> _TASK DIRECTIONS_: Copy the material from the line containing "The width and height of the screenshot is (1262, 743)." through the end, both ends included, without any changes.

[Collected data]
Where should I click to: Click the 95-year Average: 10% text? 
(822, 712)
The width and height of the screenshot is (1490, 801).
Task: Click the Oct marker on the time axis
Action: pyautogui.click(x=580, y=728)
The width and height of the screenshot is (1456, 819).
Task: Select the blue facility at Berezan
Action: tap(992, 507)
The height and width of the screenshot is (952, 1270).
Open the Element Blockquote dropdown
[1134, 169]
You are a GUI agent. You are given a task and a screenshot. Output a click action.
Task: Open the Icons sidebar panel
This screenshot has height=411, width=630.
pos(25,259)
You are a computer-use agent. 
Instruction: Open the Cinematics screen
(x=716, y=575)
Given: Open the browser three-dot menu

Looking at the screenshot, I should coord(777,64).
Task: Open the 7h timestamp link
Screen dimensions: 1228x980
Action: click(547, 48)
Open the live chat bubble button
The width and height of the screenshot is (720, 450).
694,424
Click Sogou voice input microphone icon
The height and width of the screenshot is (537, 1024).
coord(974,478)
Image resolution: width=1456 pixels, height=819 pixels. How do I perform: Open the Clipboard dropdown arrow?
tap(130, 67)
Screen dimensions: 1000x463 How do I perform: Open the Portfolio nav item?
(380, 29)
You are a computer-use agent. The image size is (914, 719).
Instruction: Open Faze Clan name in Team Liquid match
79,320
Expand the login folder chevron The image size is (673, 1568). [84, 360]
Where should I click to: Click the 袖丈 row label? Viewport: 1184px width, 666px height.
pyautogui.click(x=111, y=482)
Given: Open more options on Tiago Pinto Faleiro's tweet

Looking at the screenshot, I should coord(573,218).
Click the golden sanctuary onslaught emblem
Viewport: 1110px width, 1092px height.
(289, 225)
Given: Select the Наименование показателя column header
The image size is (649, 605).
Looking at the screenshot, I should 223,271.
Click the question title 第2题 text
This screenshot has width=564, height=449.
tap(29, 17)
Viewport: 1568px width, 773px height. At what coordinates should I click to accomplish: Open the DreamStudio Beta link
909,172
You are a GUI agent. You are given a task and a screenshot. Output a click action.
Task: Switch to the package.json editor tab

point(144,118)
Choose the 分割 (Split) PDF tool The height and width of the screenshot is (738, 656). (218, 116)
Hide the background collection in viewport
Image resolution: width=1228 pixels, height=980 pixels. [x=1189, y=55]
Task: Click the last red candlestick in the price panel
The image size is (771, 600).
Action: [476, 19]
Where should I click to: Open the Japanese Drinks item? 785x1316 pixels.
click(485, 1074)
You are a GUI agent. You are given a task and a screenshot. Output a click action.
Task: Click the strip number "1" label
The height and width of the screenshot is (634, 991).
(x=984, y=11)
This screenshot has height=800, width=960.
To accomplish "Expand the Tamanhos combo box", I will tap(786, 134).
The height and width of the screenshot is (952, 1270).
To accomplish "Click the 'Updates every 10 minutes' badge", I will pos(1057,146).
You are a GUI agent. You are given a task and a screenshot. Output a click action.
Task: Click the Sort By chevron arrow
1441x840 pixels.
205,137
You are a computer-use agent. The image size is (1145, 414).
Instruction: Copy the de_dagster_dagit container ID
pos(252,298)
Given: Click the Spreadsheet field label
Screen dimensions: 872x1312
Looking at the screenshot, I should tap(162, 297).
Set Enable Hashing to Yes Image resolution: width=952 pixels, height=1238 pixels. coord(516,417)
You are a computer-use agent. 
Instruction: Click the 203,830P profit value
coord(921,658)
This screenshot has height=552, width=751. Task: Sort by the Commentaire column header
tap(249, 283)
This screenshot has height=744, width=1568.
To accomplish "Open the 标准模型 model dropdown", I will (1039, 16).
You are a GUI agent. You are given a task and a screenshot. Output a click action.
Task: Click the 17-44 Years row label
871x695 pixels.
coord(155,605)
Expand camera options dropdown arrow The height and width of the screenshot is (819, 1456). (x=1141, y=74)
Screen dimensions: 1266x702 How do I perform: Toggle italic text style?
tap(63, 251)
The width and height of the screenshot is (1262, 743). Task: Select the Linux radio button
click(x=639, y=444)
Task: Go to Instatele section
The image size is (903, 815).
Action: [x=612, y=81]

> _WRITTEN RESPONSE_:
The width and height of the screenshot is (1262, 743). Task: Select the Linux radio button
click(x=639, y=444)
Task: Go to Instatele section
The image size is (903, 815).
Action: [x=612, y=81]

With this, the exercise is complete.